--- The problem ---
In the records below, find the line that contains "Task: Click the Disable button" and the line that contains "Task: Click the help question mark button", then retype exactly those two lines and every line between them.

--- Exercise materials ---
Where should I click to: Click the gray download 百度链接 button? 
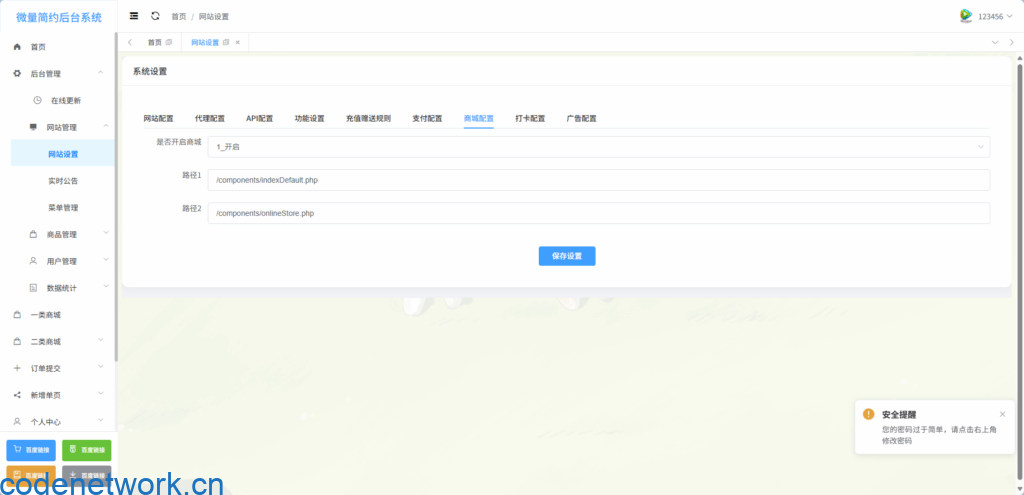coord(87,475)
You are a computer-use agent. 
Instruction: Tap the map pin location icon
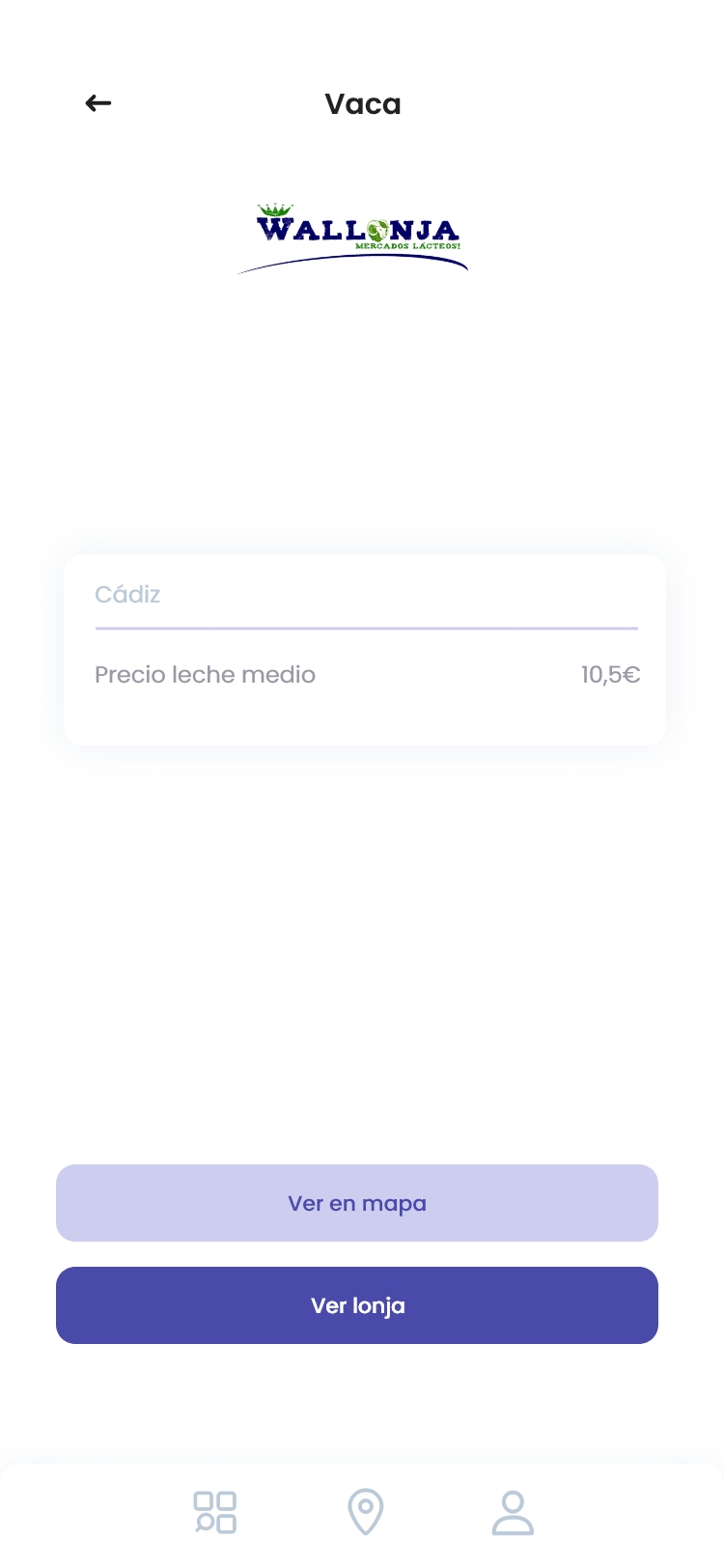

* * *

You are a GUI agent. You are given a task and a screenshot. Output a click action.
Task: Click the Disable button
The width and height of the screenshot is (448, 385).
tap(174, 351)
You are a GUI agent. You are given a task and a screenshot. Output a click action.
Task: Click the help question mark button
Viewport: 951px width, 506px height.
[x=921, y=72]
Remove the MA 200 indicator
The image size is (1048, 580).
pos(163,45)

--- Result below ---
Task: Click the Disable button
The width and height of the screenshot is (448, 385).
tap(174, 351)
You are a GUI agent. You are given a task and a screenshot. Output a click action.
Task: Click the help question mark button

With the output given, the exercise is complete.